While the U.S. has cut carbon pollution more than any other nation over the past decade, this is the single largest step the country has taken in that regard, the president said.

“We’re the first generation to feel the impact of climate change and the last generation that can do anything about it. That’s why I committed the U.S. to leading the world on this challenge,” Obama said.

According to the EPA, 14 of the warmest 15 years on record have come in this century.

To reach their goals, other states will have to come up with plans as to how they will comply and submit those plans to the EPA.

Those plans will include steps to lower energy use from high carbon output plants through dispatch of power from cleaner and renewable sources and end-user energy efficiency measures.

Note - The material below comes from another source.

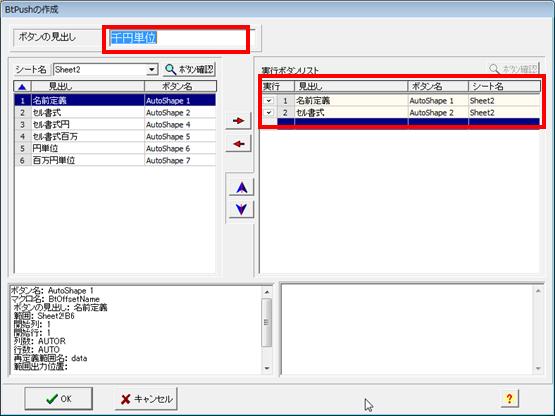Open the Sheet2 sheet name dropdown
This screenshot has width=555, height=416.
152,69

Until 2030, the EPA will establish interim carbon performance rates for coal- and oil-fired plants separate from performance rates for existing natural gas-fired combined cycle generating plants.

States will able to measure carbon output as a rate — pounds of carbon per megawatt of power produced — or through total carbon output in short tons per year, according to the EPA

Alaska will not be asked to submit an efficiency plan, at least for now.

“The basis of that proposed rule was really based on the assumption that every location had this robust interconnected grid and we felt like some of the assumptions that the rule was based on were not appropriate and they were not accurate in Alaska,” Koch said.

The Clean Power Plan would likely have impacted five coal and natural gas power plants in the Railbelt, she said.

Developing a more reliable and efficient Railbelt transmission grid at a cost of more than $900 million has been a hot topic among region utilities and the Regulatory Commission of Alaska and even spilled over into the Legislature during the last session.

Koch encouraged tempered optimism about the announcement because of the reason for the exemption.

“It’s clear that Alaska isn’t included in this; we have no goals or deadlines for submitting plans,” Koch said.

“However, EPA talked about the reason for that is that they lacked appropriate information and they do go on to say that the EPA is going to seek additional pieces of information.”

The state group that drafted the comments plans to meet soon to discuss the meaning for Alaska, particularly if the EPA wants more information from them on what Alaska can do to lower its carbon emissions.